Implementation Steps
AI-Assisted Development (Recommended)
Why Can AI Help You with Post-validation Hooks?
Without rabetbase, the backend returns raw data -- phone numbers in plaintext, ID numbers in plaintext, dates as timestamps. You can't change the backend code. You have to mask data in every frontend component: 10 components display customer information, and the masking logic is duplicated 10 times. Compliance says "change the masking rule, mask 3 middle digits instead of 4" -- you search globally for 47 occurrences, miss 2, and data leaks. And the raw data is still in the API response, visible to anyone who opens F12. Frontend masking is self-deception. Worse yet: every new frontend colleague doesn't know which fields need masking, forgets to add it in new components, and data leaks again.
With rabetbase: no need to duplicate masking logic in every component. The BaaS afterFilter handles it uniformly on the backend -- all query results go through masking, and even F12 shows masked data. The CLI's bff new --type HOOK creates an afterFilter scaffold, masking rules written in one place, change once and it takes effect globally. bff push deploys and activates.
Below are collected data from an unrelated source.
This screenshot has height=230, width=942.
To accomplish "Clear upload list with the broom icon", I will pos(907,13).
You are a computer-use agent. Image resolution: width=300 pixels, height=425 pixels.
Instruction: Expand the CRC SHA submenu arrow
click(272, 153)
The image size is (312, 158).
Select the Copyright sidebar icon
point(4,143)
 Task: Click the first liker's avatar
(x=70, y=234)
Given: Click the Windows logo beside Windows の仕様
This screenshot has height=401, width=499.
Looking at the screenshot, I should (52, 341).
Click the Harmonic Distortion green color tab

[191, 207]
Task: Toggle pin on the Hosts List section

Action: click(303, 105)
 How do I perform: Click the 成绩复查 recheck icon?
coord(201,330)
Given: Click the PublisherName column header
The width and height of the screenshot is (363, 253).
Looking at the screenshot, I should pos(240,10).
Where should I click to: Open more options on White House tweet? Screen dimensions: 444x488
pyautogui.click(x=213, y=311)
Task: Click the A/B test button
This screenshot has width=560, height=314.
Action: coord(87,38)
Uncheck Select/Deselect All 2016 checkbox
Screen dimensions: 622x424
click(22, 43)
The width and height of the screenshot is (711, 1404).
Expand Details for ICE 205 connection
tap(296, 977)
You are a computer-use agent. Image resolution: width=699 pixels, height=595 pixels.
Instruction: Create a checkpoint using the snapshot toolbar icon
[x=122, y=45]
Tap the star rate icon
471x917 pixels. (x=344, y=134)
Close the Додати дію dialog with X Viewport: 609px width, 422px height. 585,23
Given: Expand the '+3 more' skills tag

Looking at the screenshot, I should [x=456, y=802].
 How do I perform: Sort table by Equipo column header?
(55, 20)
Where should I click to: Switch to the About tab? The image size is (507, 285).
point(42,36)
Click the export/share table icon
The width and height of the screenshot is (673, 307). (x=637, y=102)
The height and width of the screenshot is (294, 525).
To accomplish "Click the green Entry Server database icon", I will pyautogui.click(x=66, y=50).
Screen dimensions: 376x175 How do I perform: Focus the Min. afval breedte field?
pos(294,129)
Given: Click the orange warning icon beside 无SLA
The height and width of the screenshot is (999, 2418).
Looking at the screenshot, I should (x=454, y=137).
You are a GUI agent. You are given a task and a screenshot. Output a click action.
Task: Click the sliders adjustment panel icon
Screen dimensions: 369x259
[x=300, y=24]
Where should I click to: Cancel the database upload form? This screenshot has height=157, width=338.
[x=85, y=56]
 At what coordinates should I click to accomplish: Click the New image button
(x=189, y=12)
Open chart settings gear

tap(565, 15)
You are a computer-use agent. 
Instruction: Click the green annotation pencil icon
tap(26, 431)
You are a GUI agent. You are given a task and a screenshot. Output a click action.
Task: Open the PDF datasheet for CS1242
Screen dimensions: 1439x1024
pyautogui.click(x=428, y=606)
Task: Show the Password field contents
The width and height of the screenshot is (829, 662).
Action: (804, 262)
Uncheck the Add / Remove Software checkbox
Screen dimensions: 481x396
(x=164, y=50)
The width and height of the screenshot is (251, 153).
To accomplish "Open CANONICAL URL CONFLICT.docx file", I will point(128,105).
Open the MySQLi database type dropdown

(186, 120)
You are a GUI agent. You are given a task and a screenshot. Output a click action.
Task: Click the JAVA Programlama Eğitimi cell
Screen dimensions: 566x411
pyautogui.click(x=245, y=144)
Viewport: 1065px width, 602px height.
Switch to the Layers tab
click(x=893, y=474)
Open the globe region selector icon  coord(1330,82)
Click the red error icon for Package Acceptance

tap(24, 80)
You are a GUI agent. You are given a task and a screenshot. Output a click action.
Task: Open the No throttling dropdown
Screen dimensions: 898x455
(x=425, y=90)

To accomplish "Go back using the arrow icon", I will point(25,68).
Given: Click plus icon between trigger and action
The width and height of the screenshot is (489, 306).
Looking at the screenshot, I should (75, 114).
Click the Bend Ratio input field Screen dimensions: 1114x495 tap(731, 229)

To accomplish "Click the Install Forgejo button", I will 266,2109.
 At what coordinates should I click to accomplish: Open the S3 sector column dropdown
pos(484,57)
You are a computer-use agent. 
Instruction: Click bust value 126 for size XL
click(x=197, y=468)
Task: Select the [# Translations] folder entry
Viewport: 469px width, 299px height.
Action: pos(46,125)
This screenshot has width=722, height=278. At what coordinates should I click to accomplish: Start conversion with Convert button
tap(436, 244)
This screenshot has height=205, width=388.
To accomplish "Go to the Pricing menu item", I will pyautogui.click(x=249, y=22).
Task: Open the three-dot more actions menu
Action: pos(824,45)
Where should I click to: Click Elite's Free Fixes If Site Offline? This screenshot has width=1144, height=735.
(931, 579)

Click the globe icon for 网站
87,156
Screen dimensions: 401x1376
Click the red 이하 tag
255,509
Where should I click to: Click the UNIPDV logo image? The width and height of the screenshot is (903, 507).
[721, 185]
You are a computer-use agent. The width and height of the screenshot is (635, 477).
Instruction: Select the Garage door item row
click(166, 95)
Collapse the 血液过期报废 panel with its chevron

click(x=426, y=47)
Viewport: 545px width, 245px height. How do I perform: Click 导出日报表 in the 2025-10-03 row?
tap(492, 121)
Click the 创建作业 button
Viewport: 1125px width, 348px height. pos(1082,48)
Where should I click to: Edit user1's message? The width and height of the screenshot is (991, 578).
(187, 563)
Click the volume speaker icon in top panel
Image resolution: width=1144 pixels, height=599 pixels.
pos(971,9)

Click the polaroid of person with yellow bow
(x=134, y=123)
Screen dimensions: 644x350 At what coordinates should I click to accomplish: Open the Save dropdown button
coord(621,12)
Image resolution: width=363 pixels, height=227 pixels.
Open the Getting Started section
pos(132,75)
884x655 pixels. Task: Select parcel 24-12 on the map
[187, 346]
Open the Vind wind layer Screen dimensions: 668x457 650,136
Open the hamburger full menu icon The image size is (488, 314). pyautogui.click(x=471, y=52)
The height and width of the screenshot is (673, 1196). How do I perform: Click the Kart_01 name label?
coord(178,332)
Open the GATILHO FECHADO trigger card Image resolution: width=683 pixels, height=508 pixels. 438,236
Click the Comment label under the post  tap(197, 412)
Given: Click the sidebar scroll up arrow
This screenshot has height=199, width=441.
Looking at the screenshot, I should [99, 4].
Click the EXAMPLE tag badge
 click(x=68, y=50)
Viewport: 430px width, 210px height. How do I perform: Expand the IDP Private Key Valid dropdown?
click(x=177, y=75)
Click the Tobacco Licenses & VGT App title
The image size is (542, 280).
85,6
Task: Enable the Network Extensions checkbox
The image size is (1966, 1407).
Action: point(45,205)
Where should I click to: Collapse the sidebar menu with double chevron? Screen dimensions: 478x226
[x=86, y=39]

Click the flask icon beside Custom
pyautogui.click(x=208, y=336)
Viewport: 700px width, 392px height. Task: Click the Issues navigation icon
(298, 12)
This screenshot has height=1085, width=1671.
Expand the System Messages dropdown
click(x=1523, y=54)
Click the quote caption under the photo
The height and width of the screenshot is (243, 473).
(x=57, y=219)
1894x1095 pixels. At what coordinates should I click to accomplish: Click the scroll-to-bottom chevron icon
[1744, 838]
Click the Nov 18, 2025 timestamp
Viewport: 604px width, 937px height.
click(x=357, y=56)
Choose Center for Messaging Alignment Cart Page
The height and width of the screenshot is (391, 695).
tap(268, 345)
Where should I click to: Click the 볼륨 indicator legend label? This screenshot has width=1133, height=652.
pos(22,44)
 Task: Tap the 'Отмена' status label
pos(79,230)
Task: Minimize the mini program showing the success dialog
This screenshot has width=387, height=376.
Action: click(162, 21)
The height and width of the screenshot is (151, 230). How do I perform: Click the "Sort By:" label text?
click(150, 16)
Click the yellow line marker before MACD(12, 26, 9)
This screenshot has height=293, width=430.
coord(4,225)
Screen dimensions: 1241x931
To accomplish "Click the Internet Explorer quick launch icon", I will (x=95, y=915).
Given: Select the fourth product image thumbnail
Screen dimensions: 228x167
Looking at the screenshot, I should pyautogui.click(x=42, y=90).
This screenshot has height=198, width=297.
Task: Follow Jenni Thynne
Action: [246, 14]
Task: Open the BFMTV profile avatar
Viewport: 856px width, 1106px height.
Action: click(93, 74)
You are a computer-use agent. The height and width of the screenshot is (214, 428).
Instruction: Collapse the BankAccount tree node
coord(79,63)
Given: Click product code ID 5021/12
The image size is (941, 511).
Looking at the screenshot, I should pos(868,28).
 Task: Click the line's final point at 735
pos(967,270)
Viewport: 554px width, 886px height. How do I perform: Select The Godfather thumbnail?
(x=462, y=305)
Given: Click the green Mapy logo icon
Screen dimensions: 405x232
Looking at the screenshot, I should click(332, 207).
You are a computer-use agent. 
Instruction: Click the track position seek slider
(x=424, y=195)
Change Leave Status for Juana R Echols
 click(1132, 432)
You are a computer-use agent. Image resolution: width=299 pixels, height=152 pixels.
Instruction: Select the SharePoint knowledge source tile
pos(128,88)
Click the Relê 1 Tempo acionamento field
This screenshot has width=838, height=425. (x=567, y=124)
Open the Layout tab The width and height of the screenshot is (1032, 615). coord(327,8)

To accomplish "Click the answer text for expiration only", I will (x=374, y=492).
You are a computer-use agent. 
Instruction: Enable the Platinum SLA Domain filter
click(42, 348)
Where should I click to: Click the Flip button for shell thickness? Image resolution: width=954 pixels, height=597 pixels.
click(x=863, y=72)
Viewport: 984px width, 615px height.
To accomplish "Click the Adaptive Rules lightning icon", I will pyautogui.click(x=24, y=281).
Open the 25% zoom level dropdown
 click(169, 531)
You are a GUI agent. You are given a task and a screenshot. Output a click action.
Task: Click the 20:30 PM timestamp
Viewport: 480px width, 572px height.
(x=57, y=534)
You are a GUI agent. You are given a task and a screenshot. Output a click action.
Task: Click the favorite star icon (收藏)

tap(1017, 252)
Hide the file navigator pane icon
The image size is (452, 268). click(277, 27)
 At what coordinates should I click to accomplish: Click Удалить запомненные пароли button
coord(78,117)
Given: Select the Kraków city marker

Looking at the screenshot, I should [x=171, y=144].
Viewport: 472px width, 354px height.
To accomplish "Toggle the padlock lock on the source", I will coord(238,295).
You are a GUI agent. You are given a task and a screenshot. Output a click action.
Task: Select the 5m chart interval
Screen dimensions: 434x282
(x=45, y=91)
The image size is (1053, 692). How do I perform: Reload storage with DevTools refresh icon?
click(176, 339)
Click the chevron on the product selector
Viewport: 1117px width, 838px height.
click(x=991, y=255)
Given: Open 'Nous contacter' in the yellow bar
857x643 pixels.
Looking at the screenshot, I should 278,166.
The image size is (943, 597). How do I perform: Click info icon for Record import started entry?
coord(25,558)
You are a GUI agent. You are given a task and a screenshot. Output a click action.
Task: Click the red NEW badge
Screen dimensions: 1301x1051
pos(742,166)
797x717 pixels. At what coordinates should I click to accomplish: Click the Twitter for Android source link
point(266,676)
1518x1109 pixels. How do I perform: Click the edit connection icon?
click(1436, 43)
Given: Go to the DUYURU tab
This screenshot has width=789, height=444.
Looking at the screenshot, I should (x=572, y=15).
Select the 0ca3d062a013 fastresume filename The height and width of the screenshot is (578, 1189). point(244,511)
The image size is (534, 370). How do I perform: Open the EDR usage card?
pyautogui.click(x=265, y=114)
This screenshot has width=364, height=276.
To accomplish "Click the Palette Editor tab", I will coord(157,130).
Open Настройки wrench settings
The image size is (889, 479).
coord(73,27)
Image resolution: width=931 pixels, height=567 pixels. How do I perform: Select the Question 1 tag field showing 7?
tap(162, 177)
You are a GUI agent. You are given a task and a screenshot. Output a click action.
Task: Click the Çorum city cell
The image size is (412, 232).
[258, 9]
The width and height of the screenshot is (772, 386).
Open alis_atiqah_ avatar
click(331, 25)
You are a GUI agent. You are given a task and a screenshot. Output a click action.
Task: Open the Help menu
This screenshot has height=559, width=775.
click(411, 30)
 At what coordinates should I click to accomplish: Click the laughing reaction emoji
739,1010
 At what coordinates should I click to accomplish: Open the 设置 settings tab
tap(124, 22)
Not a single line of frontend component code changes, and new colleagues won't miss anything.
All You Need to Tell AI
In Claude Code, enter:
Use rabetbase CLI to help me create a Post-validation Hook (HOOK After) for the filter operation on the customer dataset, performing data masking on phone numbers, ID numbers, and bank card numbers, while calculating age and customer level, formatting dates, and hiding internal fields based on user role.
What AI Will Do
AI will use rabetbase CLI to automatically complete the following:
- Query the customer dataset structure (
rabetbase dataset detail) - Create a HOOK scaffold (
rabetbase bff new --type HOOK) - Write complete masking and calculation logic (phone/ID/bank card masking, age calculation, level calculation, date formatting, permission control)
- Push to the platform to take effect (
rabetbase bff push)
Once complete, all customer data queried via filter will be automatically masked and calculated. No frontend code changes required. Below is the complete code generated by AI.
Manual Operation (Alternative)
Method 1: Manual CLI
# 1. Create scaffold
rabetbase bff new --type HOOK --name afterFilter --function-node after --alias customers --operation-type filter
# 2. Open the generated file in editor
code .rabetbase/bff/<appCode>/HOOK/customers/filter/after/afterFilter.js
# 3. Push
rabetbase bff push --yes --type HOOK --name afterFilter
Method 2: Platform UI
- Open the dataset's API list page:
https://app.lovrabet.com/app/{appCode}/data/dataset/{datasetId}#api-list - Select the operation to configure (e.g.,
filterquery operation) - In the "Business Logic Extension" section, find the "Post-validation Hook" card
- Click the "Write" button, paste the code and save
Step 1: Complete Code Reference
Whether using AI or manual operation, the Post-validation Hook code created is as follows:
/**
* Customer Data Post-validation Hook - After Script
* Automatically masks and formats customer data before returning
*
* [API Path] POST /api/{appCode}/customers/filter
* Rule: /api/{appCode}/{datasetCode}/filter
*
* [Platform Configuration] https://app.lovrabet.com/app/{appCode}/data/dataset/{datasetId}#api-list
* Note: appCode is the application code, datasetId is the dataset ID (integer, obtained from MCP get_dataset_detail)
*
* [HTTP Request Body Parameters]
* { "where": {...}, "select": [...] }
*
* [Return Data Structure]
* HOOK: Returns modified params object (containing tableData, tableColumns)
*
* @param {Object} params - filter return result
* @param {Array} params.tableData - data list
* @param {Object} params.tableColumns - column definitions
* @param {Object} context - Execution context (automatically injected by platform, no need to pass when calling)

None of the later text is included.